-------- TEXT EXCERPT --------

Ancient computer science: Let's build a Roman numeral converter from scratch 🏺📜

Today, we're going time travelling! Let's go back to the year CCXVII, so 217, all the way to the iron age: The Roman empire.

But today we're not exploring the Colosseum or the Pantheon, neither will we talk to legionnaires or walk the Cursus publicus. Instead we'll learn about a concept that enabled a big part of the Roman economy as well as some of the most magnificent architectural masterpieces. Today's topic are Roman numerals.

Wait, how on earth does CCXVII translate to 217?

A very good question! Let's analyse.

(Short interlude: In case you didn't know, the digits we're used to (0-9), are called "Arabic numerals", since they originated in the western part of the Arabian and North African part of the world. And did you know that the sentence I scratched there is not even true? As @youngdad33 pointed out in the comments, the well-known base 10 digits originated from India, made their way to the Arabic part of the world, were then discovered by Europeans during the Crusades and are hence wrongly dubbed "Arabic numerals". TIL. 😀)

--------

**TASK A**
In the Roman numeral converter article, where did the base 10 digits we use today originate?
**TASK B**
Pick up the Roman numeral converter article after its last sentence and carry on with the analysis of CCXVII.

-------- SUPPLIED MATERIAL --------

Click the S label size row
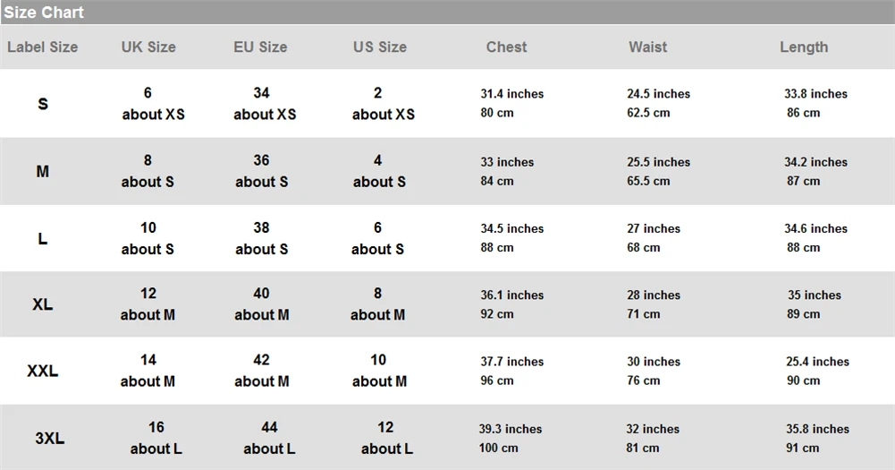The image size is (895, 470). click(447, 104)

--------

**EXERCISE ANSWER A**
India.

**EXERCISE ANSWER B**
First of all, what do C, X, V and I mean?

This table gives an overview of the Roman numeral digits and their value:

Just like base10 numerals, Roman numerals consist of digits. The digits, however, don't exactly correspond to different values at different places (for example, 217 would be 2 * 100, 1 * 10 and 7 * 1), but instead, they add to a larger number. The amount of same digits correspond to the value. We could therefore rewrite CCXVII to C + C + X + V + I + I. With the above table, this translates to 100 + 100 + 10 + 5 + 1 + 1 = 217.

So, for example, the number 4 could be written as IIII, right? Almost! While this might be the intuitive answer, the inventors decided that this was not the way to go. Instead, everything that cannot be written with an addition of maximum three same digits is written as a subtraction from the next larger number. So, instead of writing 1 + 1 + 1 + 1 = 4, we write 5 - 1 = 4, in Roman numerals V - I or simply IV.

In summary, this means if digit A (left of digit B) is smaller than digit B, it's subtracted, otherwise added. To illustrate:

IV --> I < V --> V - I
But:
VI --> V > I --> V + I

This works for any number:

CDXLIV 
--> (D - C) + (L - X) + (V - I) 
= (500 - 100) + (50 - 10) + (5 - 1) = 444

XC = (100 - 10) = 90

However, 99 is not written as 100 - 1, but as (100 - 10) + (10 - 1).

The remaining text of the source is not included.